Gideon Parlindungan Sihombing berpose di depan kampus Polkam di Bangkinang. Foto: Dok. Pribadi
TIDAK satu jalan ke Roma, memang. Tidak pula terbatas cara untuk mendapatkan sesuatu yang diinginkan. Gideon Parlindungan Sihombing, misalnya, telah membuktikan hal tersebut.
Berbekal informasi dari spanduk yang dipajang di posisi strategis di desanya, yang membukakan jalan bagi Gideon untuk mengikuti program beasiswa sawit yang didanai oleh Badan Penyelenggara Dana Perkebunan Kelap Sawit (BPDPKS).
"Info dari spanduk itu memacu keinginanku untuk tahu lebih jauh soal program tersebut," ujar Gideon, mengenang peristiwa yang terjadi sekitar setahun lalu itu.
Beruntung, salah seorang saudaranya sudah terlebih dahulu tahu lebih dalam soal program dimaksud. Saudara itu pula yang membeberkan secara detail soal program beasiswa, termasuk nilai lebih yang akan diterima.
Pada saat bersamaan, Gideon sebenarnya juga sedang menjajaki kemungkinan untuk berkuliah di Politeknik Pertanian yang memiliki kampus di Kecamatan Harau, Kabupaten Limapuluh Kota, Provinsi Sumatera Barat (Sumbar).
Di antara dua pilihan, Gideon mengaku lebih cenderung untuk berkuliah melalui program beasiswa sawit. Mengutip saudaranya, menurut Gideon, banyak kelapangan kalau menjalani perkuliahan melalui jalur tersebut.
Gideon pun mempersiapkan diri sebaik mungkin untuk mengikuti tes, termasuk mempersiapkan sejumlah persyaratan administratif yang diperlukan. Ia memancang tekad untuk lulus.
Nasib baik memihak Gideon. Hanya sekali ikut tes, ia pun dinyatakan lulus ikut program beasiswa sawit, untuk kemudian ditempatkan di Politeknik Kampar (Polkam) yang berkampus di Bangkinang, Kabupaten Kampar, Provinsi Riau.
"Betapa senang dan bahagianya orang-orang terdekat saya, terutama Bapak dan Ibu, menerima kabar bahwa saya dinyatakan lulus program beasiswa," ungkap Gideon lagi.

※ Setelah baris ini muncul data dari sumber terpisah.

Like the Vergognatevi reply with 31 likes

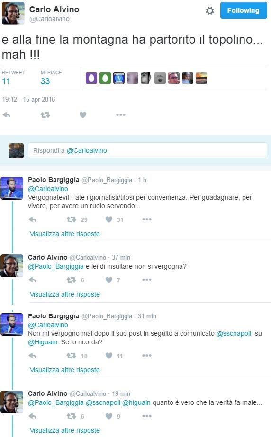point(109,219)
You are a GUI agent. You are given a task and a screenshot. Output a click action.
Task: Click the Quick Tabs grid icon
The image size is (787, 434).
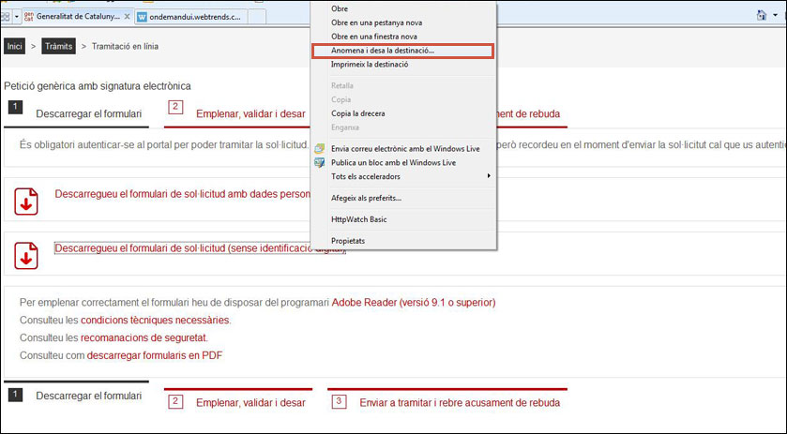[6, 17]
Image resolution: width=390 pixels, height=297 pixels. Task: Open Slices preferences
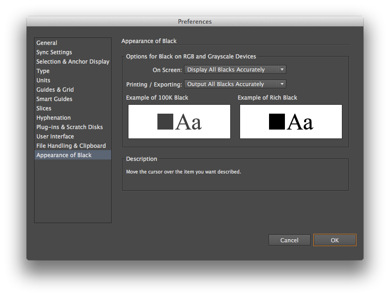[43, 108]
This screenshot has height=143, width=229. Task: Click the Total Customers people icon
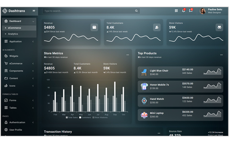click(x=157, y=27)
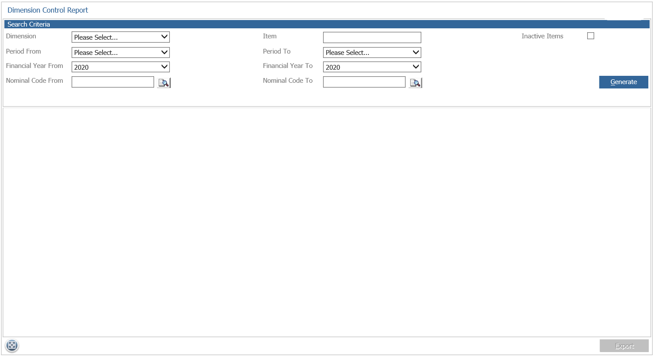
Task: Click the Export button
Action: [624, 346]
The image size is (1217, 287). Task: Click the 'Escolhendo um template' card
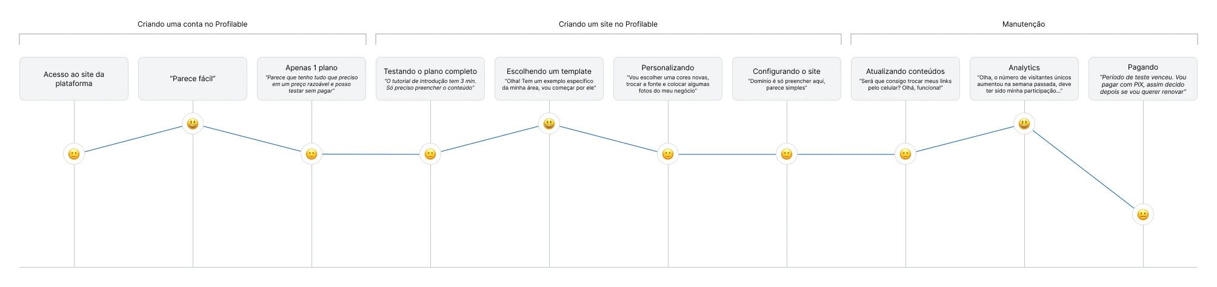click(x=549, y=79)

Ihwal Gideon dinyatakan lulus program itu kabarnya cepat menyebar di lingkungan tempat tinggalnya d Desa Air Batu, Kecamatan Torgamba, Kabupaten Labuhanbatu Selatan, Provinsi Sumatera Utara (Sumut).
Praktis, nama Gideon terangkat dan menjadi buah bibir di desa itu, termasuk keluarganya. Jelas, Gideon merasakan kebahagiaan tersendiri dengan realitas yang baru dihadapi dan dijalaninya.

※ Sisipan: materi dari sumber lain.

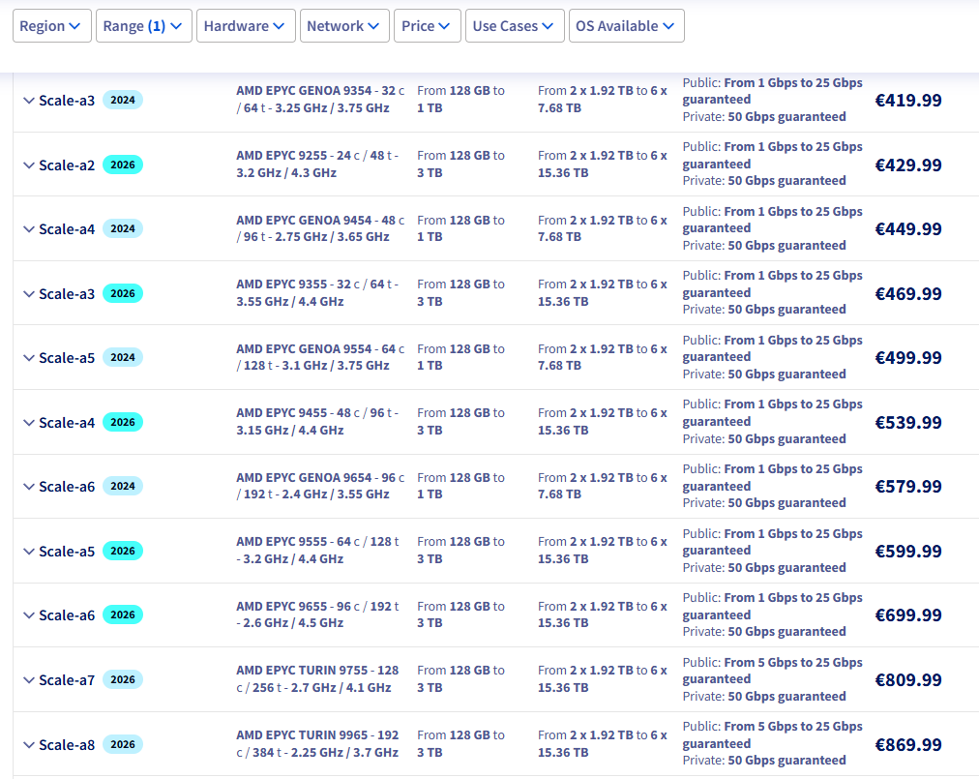Open the Network filter dropdown
This screenshot has width=979, height=779.
coord(344,26)
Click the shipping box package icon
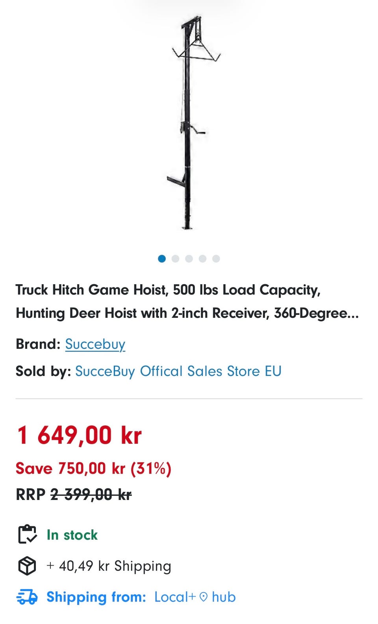The height and width of the screenshot is (624, 378). (x=27, y=566)
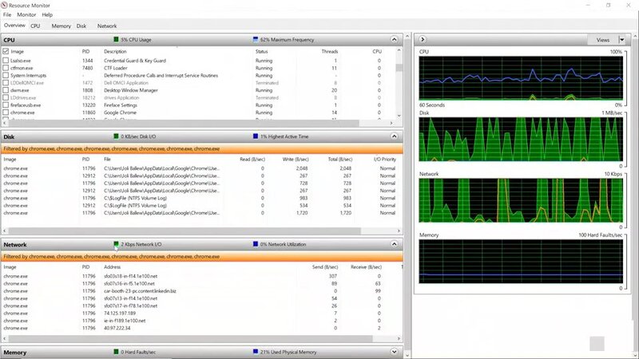Toggle the Image select-all checkbox
The image size is (639, 359).
click(x=6, y=51)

Terlepas dari konteks yang menyangkut kebanggaan moral, menurut Gideon, capaian yang baru diraih semakin melempangkan jalannya untuk mewujudkan keinginan berkuliah dengan tidak terlalu membebani orangtua.
Menurut Gideon, di desanya sang Bapak memang memiliki kebun kelapa sawit sebagai sumber ekonomi satu-satunya bagi keluarga tersebut. "Tidak terlalu luas, hanya sekitar satu heltar saja," ungkap Gideon.
Dalam kondisi penguasaan areal kebun yang tidak terlalu luas itu, menurut Gideon, dari sanalah kedua orangtua Gideon bersama enam anaknya menggantungkan sumber penghidupan, termasuk untuk membiayai pendidikan.
Selain areal terbatas, ditambahkan Gideon, pengelolaan kebun yang masih banyak menerapkan cara-cara konvensional juga berakibat perolehan hasil yang didapat belum maksimal.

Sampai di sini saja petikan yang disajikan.